The UK also appears to be the money-laundering capital of the world. In a devastating article, Oliver Bullough revealed how easy it has become to hide your stolen loot and fraudulent schemes here, using a giant loophole in company law: no one checks the ownership details you enter when creating your company. You can, literally, call yourself Mickey Mouse, with a registered address on Mars, and get away with it. Bullough discovered owners on the Companies House site called “Xxx Stalin” and “Mr Mmmmmm Xxxxxxxxxxx”, whose address was given as “Mmmmmmm, Mmmmmm, Mmm, MMM”. One investigation found that 4,000 company owners, according to their submitted details, were under the age of two.
By giving false identities, company owners in the UK can engage in the industrial processing of dirty money with no fear of getting caught. Even when the UK’s company registration system was revealed as instrumental to the world’s biggest known money-laundering scheme, the Danske Bank scandal, the government turned a blind eye.

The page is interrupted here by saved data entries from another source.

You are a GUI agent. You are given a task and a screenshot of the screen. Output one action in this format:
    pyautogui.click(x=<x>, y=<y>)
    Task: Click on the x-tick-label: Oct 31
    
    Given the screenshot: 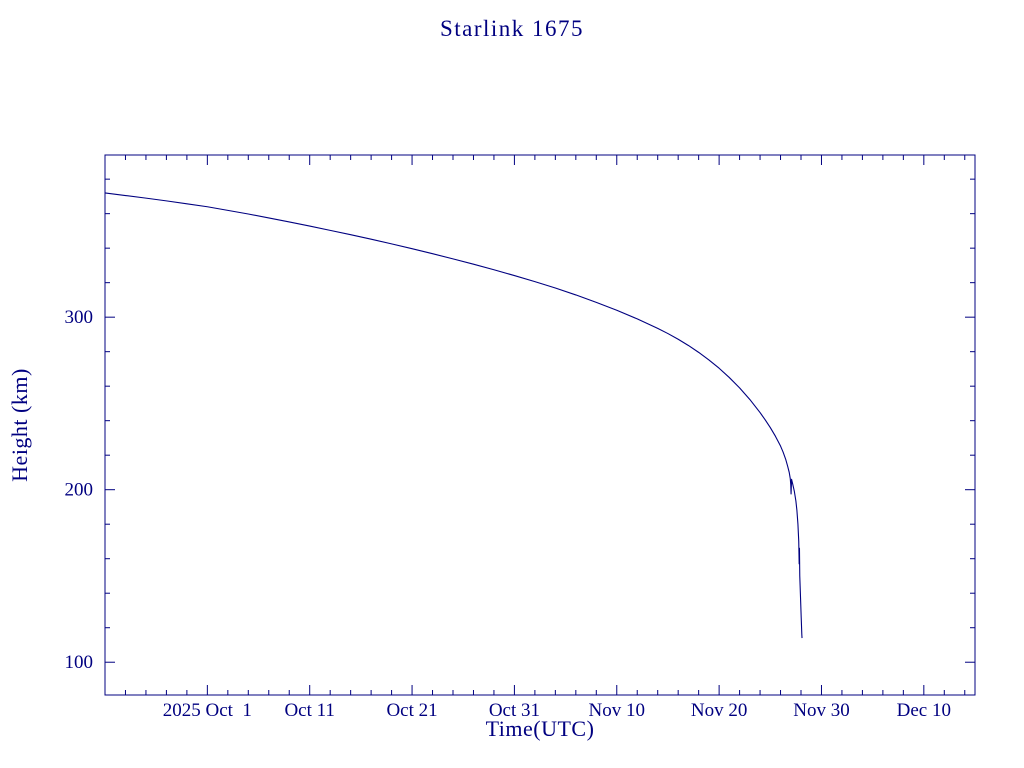 What is the action you would take?
    pyautogui.click(x=514, y=710)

A new and terrifying book by the Financial Times journalist Tom Burgis, Kleptopia, follows a global current of dirty money, and the murders and kidnappings required to sustain it. Again and again, he found, this money, though it might originate in Russia, Africa or the Middle East, travels through London. The murders and kidnappings don’t happen here, of course: our bankers have clean cuffs and manicured nails. The National Crime Agency estimates that money laundering costs the UK £100bn a year. But it makes much more. With the money come people fleeing the consequences of their crimes, welcomed into this country through the government’s “golden visa” scheme: a red carpet laid out for the very rich.
None of this features in the official definitions of corruption. Corruption is what little people do. But kleptocrats in other countries are merely clients of the bigger thieves in London. Processing everyone else’s corruption is the basis of much of the wealth of this country. When you start to understand this, the contention by the author of Gomorrah, Roberto Saviano, that the UK is the most corrupt nation on Earth, begins to make sense.

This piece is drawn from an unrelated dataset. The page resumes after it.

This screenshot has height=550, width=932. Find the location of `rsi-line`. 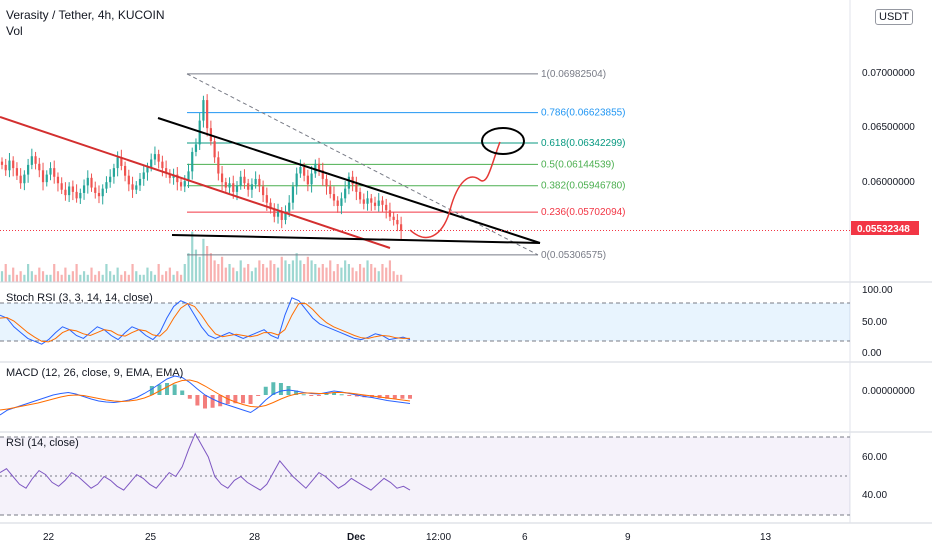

These activities are a perpetuation of colonial looting: a means by which vast riches are siphoned out of poorer countries and into the hands of the super-rich. The UK’s great and unequal wealth was built on colonial robbery: the land and labour stolen in Ireland, America and Africa, the humans stolen by slavery, the $45tn bled from India.

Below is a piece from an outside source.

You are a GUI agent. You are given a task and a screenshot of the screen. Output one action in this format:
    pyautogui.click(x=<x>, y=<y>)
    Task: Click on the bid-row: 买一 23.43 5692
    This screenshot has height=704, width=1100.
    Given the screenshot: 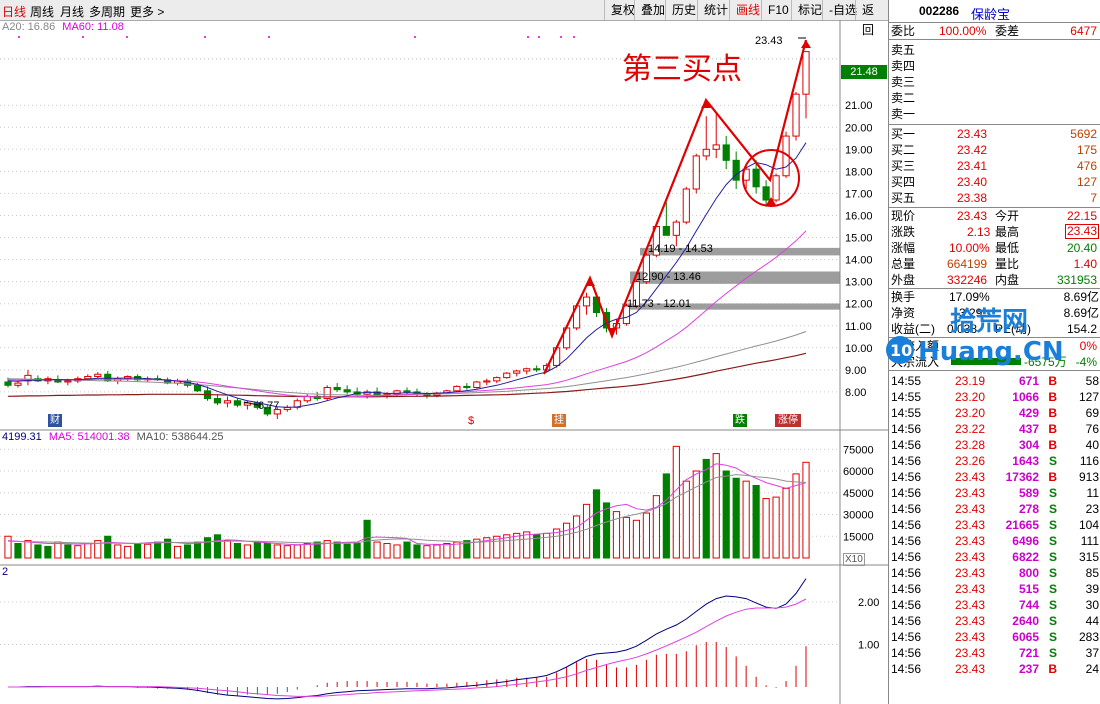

Just as we distanced ourselves from British slave plantations in the Caribbean, somehow believing that they had nothing to do with us, now we distance ourselves from British organised crime, much of which also happens in the Caribbean. The more you learn, the more you realise that this is what it’s really about: grand larceny is the pole around which British politics revolve.
A no-deal Brexit, which Boris Johnson seems to favour, is likely to cement the UK’s position as the global entrepot for organised crime. When the EU’s feeble restraints are removed, under a government that seems entirely uninterested in basic accountability, the message we send to the rest of the world will be even clearer than it is today: come here to wash your loot.